The LPD solution is applied in both the Toronto lung transplant program and in clinical programs around the world.

===Gene therapy in lung transplantation===
Keshavjee's research team focuses its main efforts on the role of gene therapy in lung transplantation. They are currently developing techniques for genetically modifying the donor lung so it can withstand stress during the transplant process. Ultimately, these techniques would be used to address both ischemia-reperfusion injury and obliterative bronchiolitis.

Keshavjee's work has demonstrated that immunosuppression related to transplantation leads to an altered expression of the transgene, and immunosuppression will lead to the prolonged-expression of the transgene. To this effect, he and his team have proved that gene therapy will help recipients recover from lung transplantation surgery without a significant immune system response.

When addressing obliterative bronchiolitis in a rat tracheal transplant model of fibrous airway obliteration related to transplantation, Keshavjee's research showed that the adenoviral IL-10 gene transfection was able to prevent the development of bronchiolitis obliterans. This was the first time that a gene therapy strategy was able to treat this condition; a significant breakthrough as this condition affects over 50% of lung transplant recipients. The team is currently studying the effect of the IL-10 transfection on ischemia-reperfusion therapy, as well as mechanisms of cell death and the genes controlling the process.

==Toronto Lung Transplant Program==
Keshavjee currently serves as the director of the Toronto Lung Transplant Program, a University of Toronto program that spans across UHN and the Hospital for Sick Children. It began in 1983, and expanded to pediatric lung transplantation surgeries in 1995. Located in the Toronto General Hospital, it has gained international recognition for performing several remarkable firsts, including: First successful single-lung transplant, first successful double lung transplant, first pediatric lung transplant, first pediatric lung transplant with mismatched blood types, first to use an EXVIVO outside of the body, and the first to use the Novalung ventilator to provide more time for those awaiting transplantation.

As a result of Keshavjee's breakthroughs, there have been steady increases in the number of transplants and the survival rate. While the one-year survival rate for lung transplant recipients is 85% and almost 30% for over 10 years, the TLTP has 22 patients who have survived 20 or more years after receiving their donor lungs.

A gene-therapy trial will begin next year.

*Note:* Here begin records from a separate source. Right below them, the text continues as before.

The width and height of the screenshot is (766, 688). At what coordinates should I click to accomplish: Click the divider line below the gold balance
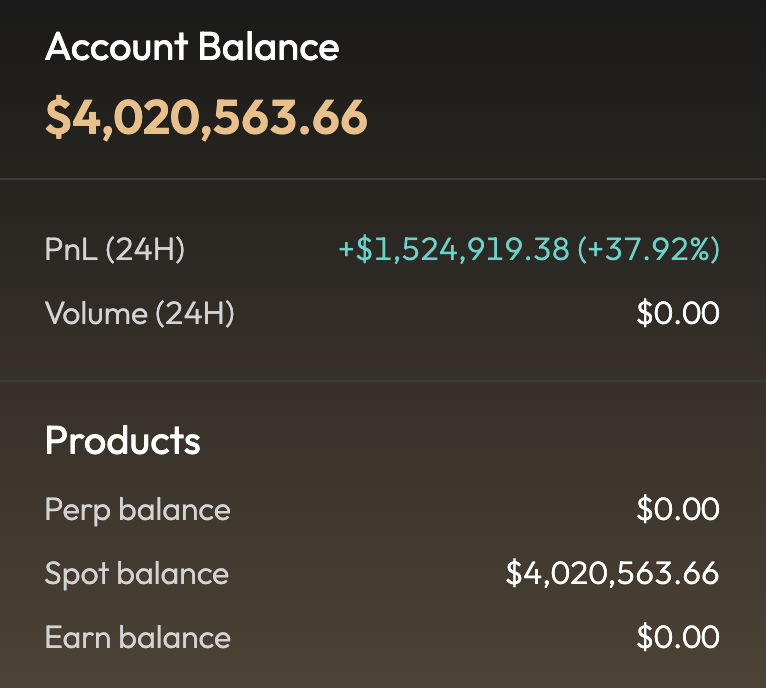383,179
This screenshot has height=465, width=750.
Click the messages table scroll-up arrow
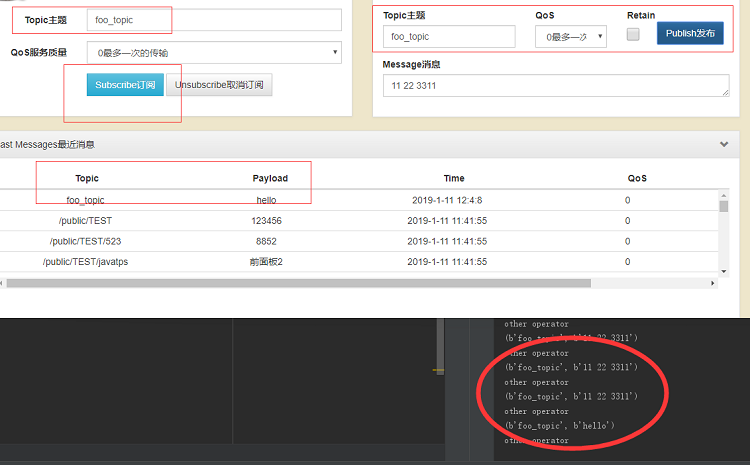point(724,196)
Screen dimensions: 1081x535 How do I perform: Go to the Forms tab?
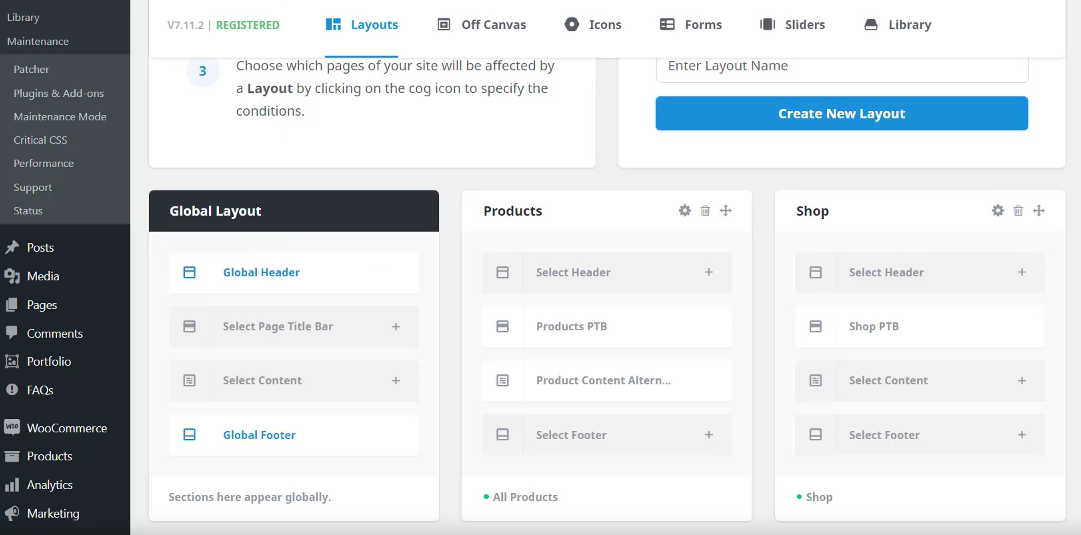click(x=691, y=25)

==Toronto Ex Vivo Lung Perfusion System (EVLP)==

Donor lungs are placed in ice, with one tube attached to the pulmonary artery and another sewn to a vein used for training blood out of the lung. The lung is then moved onto a steel platform atop the device and hooked to a circuit with a ventilator and heart-lung mimicking machine that pumps the preservation solution into them. As they are brought up to body temperature, they are healed with an anti-inflammatory solution (developed by Keshavjee). Eventually, the lungs begin to inflate and deflate as they are attached to a ventilator . For several hours, the lungs are monitored for functionality with blood gases, x-rays, bronchoscopies, resistance to the flow of fluid, and whether they are becoming less stiff. If the tests are deemed successful for function, they may go ahead and perform the transplantation.